Good stuff, but you get even more body and a smidgen less alcohol (0.30 percent) in this dark version. Golden Amber has a copper color and solid foam, heady with malt. Almost like Ovaltine for adults.

Barley malt comes through in the flavor as well, with a richer body, even sweeter and more filling than classic Clausthaler. A fine reward for finishing the yard or a rich finale to the workday.

Availability: at liquor stores and beer shops, approximately $1.50 a bottle.


Man and woman cannot drink by grain and grape alone. Not when there's an apple left in the garden to ferment.

The new Cider House (1752 Central Ave., St. Petersburg; (727) 822-7400) is a rare pub to brag that it carries hard "dry'' ciders, the way apples were made to be drunk before Prohibition.

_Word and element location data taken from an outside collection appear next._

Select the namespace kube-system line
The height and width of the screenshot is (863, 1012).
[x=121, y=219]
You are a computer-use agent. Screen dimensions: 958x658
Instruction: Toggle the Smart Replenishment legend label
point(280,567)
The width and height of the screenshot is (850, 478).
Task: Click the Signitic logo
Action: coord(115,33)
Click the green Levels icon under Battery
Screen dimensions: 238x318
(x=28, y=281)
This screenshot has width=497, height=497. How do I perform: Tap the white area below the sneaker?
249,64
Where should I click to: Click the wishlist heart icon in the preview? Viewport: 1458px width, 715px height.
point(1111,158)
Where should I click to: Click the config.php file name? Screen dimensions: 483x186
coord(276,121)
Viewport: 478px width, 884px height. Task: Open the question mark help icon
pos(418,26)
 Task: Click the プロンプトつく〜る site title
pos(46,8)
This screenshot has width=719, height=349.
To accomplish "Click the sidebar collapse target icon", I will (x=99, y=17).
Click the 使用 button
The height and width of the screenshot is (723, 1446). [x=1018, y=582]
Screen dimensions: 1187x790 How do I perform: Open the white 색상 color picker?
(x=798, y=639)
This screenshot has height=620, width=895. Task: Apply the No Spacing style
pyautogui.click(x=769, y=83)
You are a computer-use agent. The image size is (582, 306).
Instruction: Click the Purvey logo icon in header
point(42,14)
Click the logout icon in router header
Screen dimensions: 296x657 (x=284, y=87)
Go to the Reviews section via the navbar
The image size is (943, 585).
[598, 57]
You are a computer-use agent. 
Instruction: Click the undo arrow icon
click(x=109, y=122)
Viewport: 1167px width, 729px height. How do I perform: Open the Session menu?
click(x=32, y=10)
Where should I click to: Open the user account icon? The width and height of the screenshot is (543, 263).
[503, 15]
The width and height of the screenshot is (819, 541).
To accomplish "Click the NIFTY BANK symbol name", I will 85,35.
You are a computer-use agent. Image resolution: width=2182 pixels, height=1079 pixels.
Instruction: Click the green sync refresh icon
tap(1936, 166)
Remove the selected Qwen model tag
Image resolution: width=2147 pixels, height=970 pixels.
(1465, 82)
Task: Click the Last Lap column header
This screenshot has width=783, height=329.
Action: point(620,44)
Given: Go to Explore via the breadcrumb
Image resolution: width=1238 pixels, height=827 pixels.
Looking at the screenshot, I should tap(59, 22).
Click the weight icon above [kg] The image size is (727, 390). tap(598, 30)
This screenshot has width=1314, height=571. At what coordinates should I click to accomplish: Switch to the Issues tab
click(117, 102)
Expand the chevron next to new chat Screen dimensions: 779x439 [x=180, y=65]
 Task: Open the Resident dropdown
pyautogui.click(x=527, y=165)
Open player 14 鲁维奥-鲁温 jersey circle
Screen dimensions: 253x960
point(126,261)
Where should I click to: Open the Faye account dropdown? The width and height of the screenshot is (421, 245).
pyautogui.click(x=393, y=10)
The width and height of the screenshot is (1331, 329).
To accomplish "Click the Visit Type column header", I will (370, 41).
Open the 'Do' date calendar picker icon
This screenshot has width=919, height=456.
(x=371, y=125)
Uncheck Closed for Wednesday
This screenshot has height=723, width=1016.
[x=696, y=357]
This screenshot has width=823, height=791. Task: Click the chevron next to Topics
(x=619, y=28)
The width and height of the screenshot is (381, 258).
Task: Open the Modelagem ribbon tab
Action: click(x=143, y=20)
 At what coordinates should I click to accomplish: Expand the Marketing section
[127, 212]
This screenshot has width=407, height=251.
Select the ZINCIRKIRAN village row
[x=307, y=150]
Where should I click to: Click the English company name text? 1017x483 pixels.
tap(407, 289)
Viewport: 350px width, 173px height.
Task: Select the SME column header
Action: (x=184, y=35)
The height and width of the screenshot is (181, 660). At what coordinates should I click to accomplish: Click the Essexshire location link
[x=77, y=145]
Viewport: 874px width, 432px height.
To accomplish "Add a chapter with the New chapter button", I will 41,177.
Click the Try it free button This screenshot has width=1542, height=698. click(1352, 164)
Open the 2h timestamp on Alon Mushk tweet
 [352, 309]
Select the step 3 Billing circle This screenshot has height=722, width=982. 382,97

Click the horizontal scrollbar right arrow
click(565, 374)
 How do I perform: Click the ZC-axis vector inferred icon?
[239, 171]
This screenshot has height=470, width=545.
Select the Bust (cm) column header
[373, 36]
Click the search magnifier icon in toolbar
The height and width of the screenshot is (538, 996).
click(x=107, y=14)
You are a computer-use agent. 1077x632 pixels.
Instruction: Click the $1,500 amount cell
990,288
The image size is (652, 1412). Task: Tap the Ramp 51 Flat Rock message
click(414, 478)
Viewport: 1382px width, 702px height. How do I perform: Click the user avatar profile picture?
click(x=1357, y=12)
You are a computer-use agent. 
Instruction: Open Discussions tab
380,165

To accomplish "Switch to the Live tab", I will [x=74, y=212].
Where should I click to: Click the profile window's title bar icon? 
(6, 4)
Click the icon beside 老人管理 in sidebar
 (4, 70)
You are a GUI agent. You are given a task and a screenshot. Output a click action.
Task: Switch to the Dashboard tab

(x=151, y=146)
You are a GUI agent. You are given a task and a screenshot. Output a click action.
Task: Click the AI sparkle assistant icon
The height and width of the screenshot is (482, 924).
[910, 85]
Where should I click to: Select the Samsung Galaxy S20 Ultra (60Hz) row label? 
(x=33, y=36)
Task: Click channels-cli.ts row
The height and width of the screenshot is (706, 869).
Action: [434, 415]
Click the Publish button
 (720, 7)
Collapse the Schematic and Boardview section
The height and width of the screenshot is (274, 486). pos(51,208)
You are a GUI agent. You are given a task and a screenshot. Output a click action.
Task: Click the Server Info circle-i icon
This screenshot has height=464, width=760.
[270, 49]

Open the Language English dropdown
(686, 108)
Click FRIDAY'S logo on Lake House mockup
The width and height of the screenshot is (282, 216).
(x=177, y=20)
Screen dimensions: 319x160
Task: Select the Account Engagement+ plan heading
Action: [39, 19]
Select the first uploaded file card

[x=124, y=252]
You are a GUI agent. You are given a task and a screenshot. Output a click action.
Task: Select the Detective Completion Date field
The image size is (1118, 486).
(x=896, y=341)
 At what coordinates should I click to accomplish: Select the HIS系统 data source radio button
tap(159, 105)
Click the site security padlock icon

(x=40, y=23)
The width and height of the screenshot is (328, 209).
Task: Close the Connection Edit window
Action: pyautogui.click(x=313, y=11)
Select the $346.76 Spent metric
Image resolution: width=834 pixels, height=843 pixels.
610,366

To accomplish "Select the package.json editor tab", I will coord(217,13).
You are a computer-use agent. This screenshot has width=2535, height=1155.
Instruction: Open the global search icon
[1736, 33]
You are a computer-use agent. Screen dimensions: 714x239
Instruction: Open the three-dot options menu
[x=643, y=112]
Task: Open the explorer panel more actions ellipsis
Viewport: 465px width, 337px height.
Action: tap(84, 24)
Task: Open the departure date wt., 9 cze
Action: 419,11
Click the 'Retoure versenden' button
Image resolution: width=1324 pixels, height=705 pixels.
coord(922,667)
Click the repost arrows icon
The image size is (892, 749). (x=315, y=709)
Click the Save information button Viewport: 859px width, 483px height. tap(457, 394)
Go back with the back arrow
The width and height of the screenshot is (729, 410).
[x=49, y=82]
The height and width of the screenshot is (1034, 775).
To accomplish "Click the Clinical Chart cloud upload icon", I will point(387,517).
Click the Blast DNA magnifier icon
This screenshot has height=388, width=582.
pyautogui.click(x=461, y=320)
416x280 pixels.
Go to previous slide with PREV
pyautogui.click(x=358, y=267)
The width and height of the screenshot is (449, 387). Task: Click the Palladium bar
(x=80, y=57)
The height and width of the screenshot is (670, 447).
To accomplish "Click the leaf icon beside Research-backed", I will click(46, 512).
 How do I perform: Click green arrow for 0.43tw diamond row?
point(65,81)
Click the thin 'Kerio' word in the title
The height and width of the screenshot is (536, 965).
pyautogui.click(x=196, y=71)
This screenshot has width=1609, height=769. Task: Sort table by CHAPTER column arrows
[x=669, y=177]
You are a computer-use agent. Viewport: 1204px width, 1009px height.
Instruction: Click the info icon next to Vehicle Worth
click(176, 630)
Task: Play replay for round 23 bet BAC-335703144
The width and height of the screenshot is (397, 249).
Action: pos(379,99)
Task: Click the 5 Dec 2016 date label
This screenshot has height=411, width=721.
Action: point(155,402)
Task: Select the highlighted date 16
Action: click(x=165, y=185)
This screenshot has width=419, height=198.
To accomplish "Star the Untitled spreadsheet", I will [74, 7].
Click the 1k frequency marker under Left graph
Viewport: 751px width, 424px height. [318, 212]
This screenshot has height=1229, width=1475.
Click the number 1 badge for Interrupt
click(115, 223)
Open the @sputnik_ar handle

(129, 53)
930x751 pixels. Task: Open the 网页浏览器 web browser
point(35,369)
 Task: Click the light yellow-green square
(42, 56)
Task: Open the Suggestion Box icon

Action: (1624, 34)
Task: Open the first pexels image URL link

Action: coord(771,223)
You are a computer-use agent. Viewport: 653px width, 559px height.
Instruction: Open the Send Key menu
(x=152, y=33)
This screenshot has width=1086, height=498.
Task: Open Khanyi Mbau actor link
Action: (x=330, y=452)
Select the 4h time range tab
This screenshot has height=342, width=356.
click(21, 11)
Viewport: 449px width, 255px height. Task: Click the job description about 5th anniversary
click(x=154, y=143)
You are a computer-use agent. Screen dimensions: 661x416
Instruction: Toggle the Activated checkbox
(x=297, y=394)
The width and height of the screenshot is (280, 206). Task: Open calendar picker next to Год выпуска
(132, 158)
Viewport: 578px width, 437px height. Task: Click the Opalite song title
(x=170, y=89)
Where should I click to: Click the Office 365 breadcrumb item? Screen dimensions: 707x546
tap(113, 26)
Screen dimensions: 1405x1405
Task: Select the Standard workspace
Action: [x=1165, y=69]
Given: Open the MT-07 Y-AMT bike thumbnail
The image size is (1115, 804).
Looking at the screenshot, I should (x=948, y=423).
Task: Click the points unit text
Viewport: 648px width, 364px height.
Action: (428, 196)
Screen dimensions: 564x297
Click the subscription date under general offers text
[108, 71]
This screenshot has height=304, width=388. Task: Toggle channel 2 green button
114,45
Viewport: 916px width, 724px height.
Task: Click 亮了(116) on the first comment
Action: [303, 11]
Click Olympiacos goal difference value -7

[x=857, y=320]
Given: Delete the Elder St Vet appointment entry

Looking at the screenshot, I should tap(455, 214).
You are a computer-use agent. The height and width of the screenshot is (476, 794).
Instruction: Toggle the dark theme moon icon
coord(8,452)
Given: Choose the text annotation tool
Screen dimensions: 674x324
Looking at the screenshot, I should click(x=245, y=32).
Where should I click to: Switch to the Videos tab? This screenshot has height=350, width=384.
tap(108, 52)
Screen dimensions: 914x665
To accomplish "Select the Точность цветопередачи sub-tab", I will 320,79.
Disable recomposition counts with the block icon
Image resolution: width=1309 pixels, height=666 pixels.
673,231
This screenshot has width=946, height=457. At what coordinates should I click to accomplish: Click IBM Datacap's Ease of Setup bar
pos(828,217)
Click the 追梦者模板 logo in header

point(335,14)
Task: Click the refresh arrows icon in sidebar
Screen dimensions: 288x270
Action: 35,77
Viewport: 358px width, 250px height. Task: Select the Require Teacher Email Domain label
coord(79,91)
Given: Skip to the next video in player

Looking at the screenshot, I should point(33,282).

Greg Wallace, who opened the pub this summer, has cider from England's Strongbow to Ireland's Magners in the house, ciders on tap and in the bottle, pouring nightly.

He also stocks about 80 beers, plus wine, but says, "The ciders are blowing them away.''

A note to self

You loved that wine the first time, but what was it? Should have put it in writing.

Let John Dengerud at Tampa's Mise en Place do it for you.

The wine manager had business cards revised with space on the back for the name of the wine, the vintage, location, grape, the year and notes.

On the front is an inspirational quote: "They asked me to profess my higher truth, so I simply replied music, love and wine.'' - Manuel Rodriguez.

We'd add a toast to thoughtful service.

A taste of tequila

Here's what you need to know to experiment with premium tequilas.

Blanco. Unaged and crystal clear. The connoisseur's choice for its purity and bite, blanco, or "silver" tequila, is young, bright and sharp. Drink it straight, sipped from a slightly chilled shot glass, with a little squeeze of lime if preferred. Best for making fresh margaritas.

Reposado. Aged up to one year in wood barrels. Preferred by some for its mellower flavor and increased body. Drink it straight, from a slightly chilled shot glass or snifter; or on the rocks with freshly squeezed lime juice.

Anejo. Aged one to three years for a dark, amber color and complex flavor. With a smoky, woody profile like scotch, best served straight.